Caspase/AIF/apoptosis pathway: a new target of puerarin for diabetes mellitus therapy

Abstract Pancreatic β cell damage is one of the crucial factors responsible for the development of type 2 diabetes mellitus (T2DM). Previous studies have suggested that puerarin (PR) could regulate the activities of the mitochondrial respiratory chain complex in diabetic nephropathy (DN); however, whether PR can inhibit pancreatic β-cell apoptosis in T2DM remains to be elucidated. In the present study, T2DM mice induced by high-fat diet and streptozotocin (STZ) injection were used as a working model to investigate the mechanism of PR on pancreatic β cell apoptosis.
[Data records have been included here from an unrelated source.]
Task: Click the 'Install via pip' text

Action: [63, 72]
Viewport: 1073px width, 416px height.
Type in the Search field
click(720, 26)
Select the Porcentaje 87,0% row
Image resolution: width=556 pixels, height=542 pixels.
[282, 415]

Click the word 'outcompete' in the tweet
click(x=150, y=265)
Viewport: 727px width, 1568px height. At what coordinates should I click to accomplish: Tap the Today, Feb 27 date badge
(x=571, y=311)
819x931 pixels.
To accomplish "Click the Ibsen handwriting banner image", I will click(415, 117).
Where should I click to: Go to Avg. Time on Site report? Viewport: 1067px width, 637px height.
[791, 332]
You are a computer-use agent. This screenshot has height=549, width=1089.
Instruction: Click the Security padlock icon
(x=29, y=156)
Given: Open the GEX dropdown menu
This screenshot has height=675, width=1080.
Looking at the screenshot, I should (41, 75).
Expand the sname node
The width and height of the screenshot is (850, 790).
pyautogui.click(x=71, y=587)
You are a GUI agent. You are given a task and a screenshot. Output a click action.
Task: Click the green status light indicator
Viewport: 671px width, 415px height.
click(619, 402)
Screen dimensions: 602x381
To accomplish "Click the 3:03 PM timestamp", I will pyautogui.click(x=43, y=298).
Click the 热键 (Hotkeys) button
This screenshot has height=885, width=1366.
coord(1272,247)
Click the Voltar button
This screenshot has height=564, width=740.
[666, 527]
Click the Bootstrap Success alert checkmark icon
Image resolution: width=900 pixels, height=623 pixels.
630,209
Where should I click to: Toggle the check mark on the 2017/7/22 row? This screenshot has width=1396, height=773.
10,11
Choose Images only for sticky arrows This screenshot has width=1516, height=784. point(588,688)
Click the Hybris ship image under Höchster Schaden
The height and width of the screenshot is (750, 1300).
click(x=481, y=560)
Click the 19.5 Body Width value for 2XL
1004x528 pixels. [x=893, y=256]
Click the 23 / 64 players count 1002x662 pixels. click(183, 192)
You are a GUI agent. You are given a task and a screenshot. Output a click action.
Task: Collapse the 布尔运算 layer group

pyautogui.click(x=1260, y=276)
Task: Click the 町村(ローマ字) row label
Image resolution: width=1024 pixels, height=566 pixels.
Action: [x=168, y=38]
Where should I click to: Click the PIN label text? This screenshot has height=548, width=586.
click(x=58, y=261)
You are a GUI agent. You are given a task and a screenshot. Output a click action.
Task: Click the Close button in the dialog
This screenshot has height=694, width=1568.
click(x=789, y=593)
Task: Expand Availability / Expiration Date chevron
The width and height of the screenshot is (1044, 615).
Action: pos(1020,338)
The results showed that PR decreased the serum fasting blood glucose (FBG), total cholesterol (TC), triglyceride (TG) and low-density lipoprotein (LDL) levels but significantly increased the fasting blood insulin (FINS) and high-density lipoprotein (HDL) levels. Furthermore, decreased caspase-3, 8, 9 and apoptosis-inducing factor (AIF) proteins in the pancreas were detected by Western blot analysis. Terminal deoxynucleotidyl transferase-mediated dUTP nick end labelling (TUNEL) staining demonstrated that the pancreatic β cell apoptosis was inhibited by PR. Furthermore, PR improved the histopathological changes in pancreatic tissue in T2DM mice. Collectively, the data show that PR can protect the β cells from apoptotic death in a mouse model of T2DM through regulating the expression of apoptosis-related protein-AIF and caspase family proteins.